Tarihçi ve yazar Prof. Dr. İlber Ortaylı, "Türkiye Cumhuriyeti Osmanlı’nın devamıdır" dedi.
Samsun Büyükşehir Belediyesi tarafından Çok Amaçlı Salon'da gerçekleşen programa çok sayıda vatandaş katıldı. Yoğun katılımın olduğu programda konuşan İlber Ortaylı, “Ortada Türkiye Cumhuriyeti diye bir varlık var. Bu Cumhuriyet'in her zaman için bugün daha çok propagandası yapılıyor. Her zaman için dünyada da kendince bir müspet görünümü vardır. Son olaylarda da biz şimdi Filistin için çok kıyamet koparıyoruz. Azerbaycan koparmıyor. O bölge daha çok Amerika’ya yakın bir politika takip ediyor. Demek ki onların İsrail ile başka türlü bir bağı var. Bu böyle de gider ve kimse de bundan fazla rahatsız olmaz” dedi.
Göç yorumu
İlber Ortaylı, programın moderatörünün sorduğu "Ülkenin dışından gelen göç bir ülkeyi nasıl değiştirir?" sorusuna şu cevabı verdi:
“Bir kavgadır gidiyor. ‘Türkiye göç ülkesi değildir’ lafı çok kaba bir laftır ve geçerli değildir. Dünyada gelişen, değişen ve bazı şeyleri yapan ülkelerin göç ülkesi olmaması mümkün değildir. Biz burada sanayi kuruyoruz, donanmayı geliştiriyoruz, zirai yapımızdaki problemleri halledeceğiz. Buraya adam gelir. Ahlaki olarak da gelir. Çinliler Uygurluları keserken ben buradan mal gibi bakamam. Çin utanmaz bir memlekettir, insanlarına saygıları yoktur, kendi insanlarını iş hayatında köle gibi kullanır. Köleyi bile dış yatırımcılara kiralar. İnsan hayatının önemi olmayan yerdir. Çok açıktır. Buna itimat edemem. Ama kimse de kalkıp da Çinlileri Uygurlular için kovalamaya kalkmaz. Öyle bir şey olmaz. Bu çılgınlıktır. Uygurlar en eski Türk devletidir. Bizimle bu kadar içli bağları vardır. Konuşulan Türkçeleri, lehçeleri burası gibidir. Alırsın. Niye alırsın çünkü bizim köylülüğümüz bitmiş. Biz köylümüzü yetiştirememişiz. Köydeki aile düzeninin iyi bir düzen kuramamışız. Kocakarı ile moruk, gelin ve oğlana her türlü eziyeti yapıyorlar. Böyle köy olmaz. Ben çocukken bulunduğum Avusturya’daki köye gidiyorum. İhtiyar teyze ile kocası oturuyorlar hanımefendi gibi orada kimse bir şey demiyor. İneklerinin altlarını başkaları temizliyor. Böyle bir düzen kurulmuş. Bu yok bizde. Bulgaristan, Romanya, Macaristan’ın yaptığı iş köylünü gezdireceksin. Aşı yapacak, çobanlık bilecek. Göç ediyor buralara. Bu fındıkları kim toplayacak, bu meyveleri kim adam edecek? Bütün bunların dışarıdan gelmesi lazımdır. 3 buçuk milyon Suriyeli ne arıyor burada. O Suriyeli bu işleri yapmaz. Amerika’nın çölleri var, yeşillikleri var. Her yeri bereketlidir. O almıyor ben alacağım. Niye alacağım?” diye konuştu.

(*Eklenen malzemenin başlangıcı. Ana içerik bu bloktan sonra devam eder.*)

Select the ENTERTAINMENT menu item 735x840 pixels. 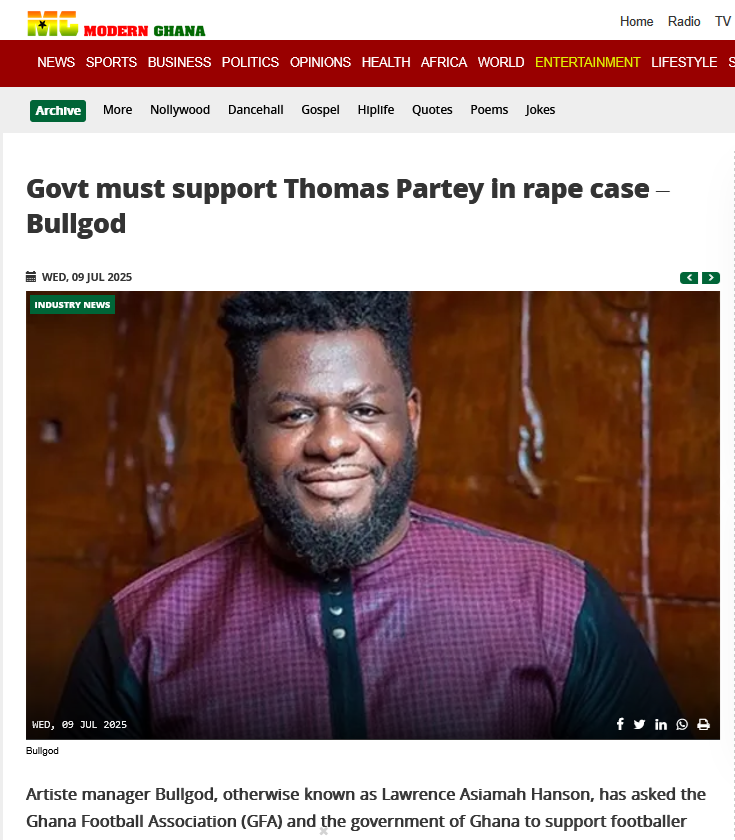[x=587, y=62]
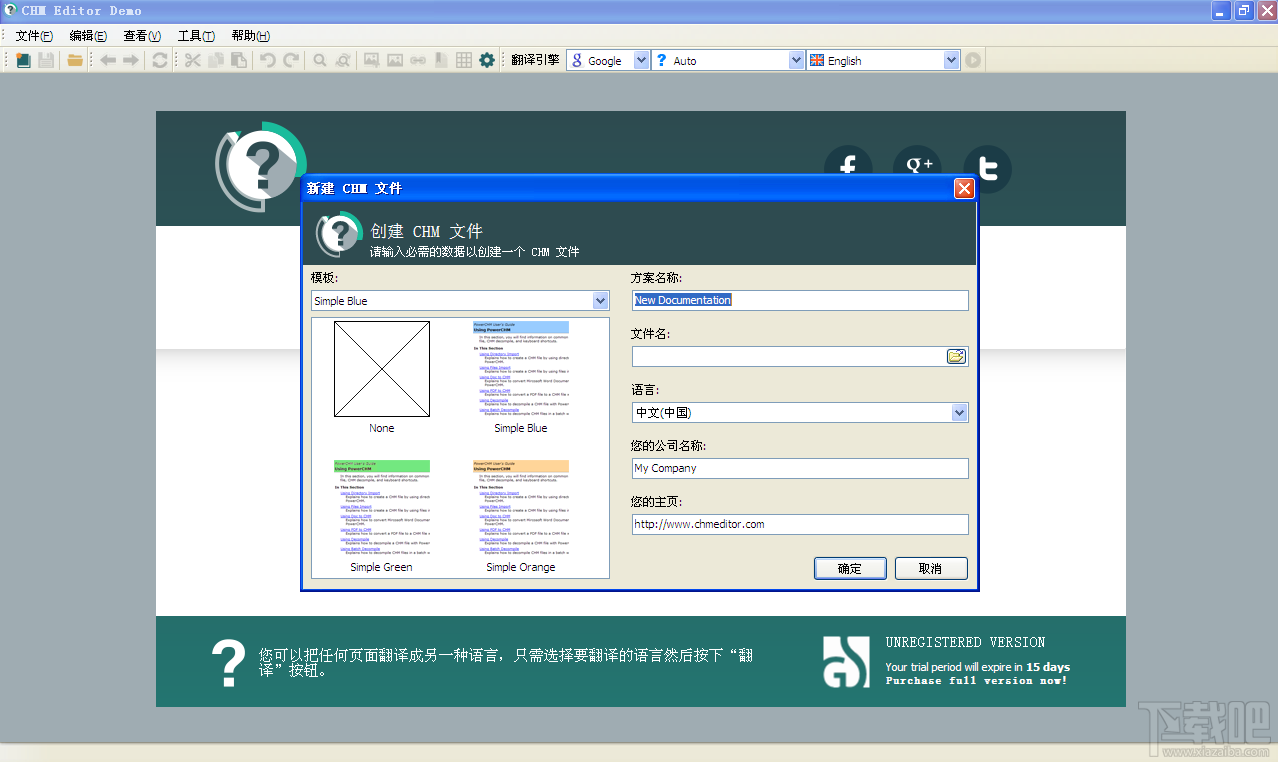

"Türkiye Cumhuriyeti Osmanlı’nın devamıdır"
Türkiye Cumhuriyeti’nin Osmanlı’nın devamını olduğunu söyleyen İlber Ortaylı şunları söyledi:
“Burayı beğenmeyen insanlar var, etnik gruplar var. Bazıları dışardan teşvik görüyorlar. Pişman olurlar. Yaptığımız gözlemlere göre Türkiye’deki topyekun düzelme gibi her yerde yoktur. Bölgeler arasında eşitsizlik var fakat bu durum Türkiye’de birçok ülkelere göre daha iyi durumdadır. Pakistan, Hindistan bunu beceremiyor. Sovyetler Birliği bunu beceremiyor. Çok yetenekli, kültürel kalkınmaya son derece müsait, mazileri çok yüklü olan millet bile hak ettikleri seviyeye çıkamamışlar. Türkiye’nin sanayi gelişimi çok güçlüdür. İmparatorluktan çöl almadık, o efsaneyi unutun. 20. yüzyıla girerken bize çöl kalmadı. İyi kötü bir demiryolu var. Başkaları kurmuş ama biz de bir şeyler biliyoruz. Milli savunma ve harp sanayinde ustamız var. Biraz mühendisimiz var. Belirli fabrikaları kurmuşuz bilhassa ordunun ihtiyacı için. Ziraatta bir takım değişimler olmuş. Okullaşma önemli adımlar atılmış. Türkiye Cumhuriyeti, Osmanlı’nın devamıdır."
“Samsun’u tercih etmedi"
Moderatörün Atatürk’ün 19 Mayıs 1919’da Cumhuriyet'in temellerini atmak için Samsun’u tercih etmesiyle ilgili soruya ise İlber Ortaylı, “Samsun’u tercih etmedi. Bir kısmı diyor ki ‘Bu Samsun’u seçti ve çıktı’ diyor. Milletin orada hiçbir şeyden haberi yokken bizim paşa buraya çıkıyor ve derhal burada Cumhuriyet'i ilan ediyor. Yanlış. Bu o kadar kolay iş değil. Bu ilkokulda bile öğretilmez. Benim ilkokuldaki hocalarım bu palavrayı bana öğretmiyorlardı çünkü benim ilkokuldaki hocalarım 1900’lerin başında doğmuş insanlardı. Bu öğretmenler böyle palavralar anlatmazlar. Ondan sonraki öğretmen nesillerinin dünyadan bihaber yetiştirilmesi. Bu çok önemli bir şeydir. Onun için olmaz. Paşa buraya çıktı çünkü güvenilen bir adamdı. Burada Türkler var, milliyetperverler var. Pontus Rumlar da var. Karmakarışık bir yer burası. Burada Mustafa Kemal’in ağzını açmayacağı, gizli görüşmeler yapmayacağı ve fazla durmayacağı besbellidir. Buradan kendini Havza’ya atıyor. Oradan da Amasya’ya gidiyor ve tamim orada çıkıyor. ‘Artık savaş yapmalıyız, millet kendini kurtarır’ diye. Burada o yok. Ama burası mühim bir yerdir. Bu Cumhuriyet'te de böyledir, ondan evvel de öyledir” şeklinde konuştu.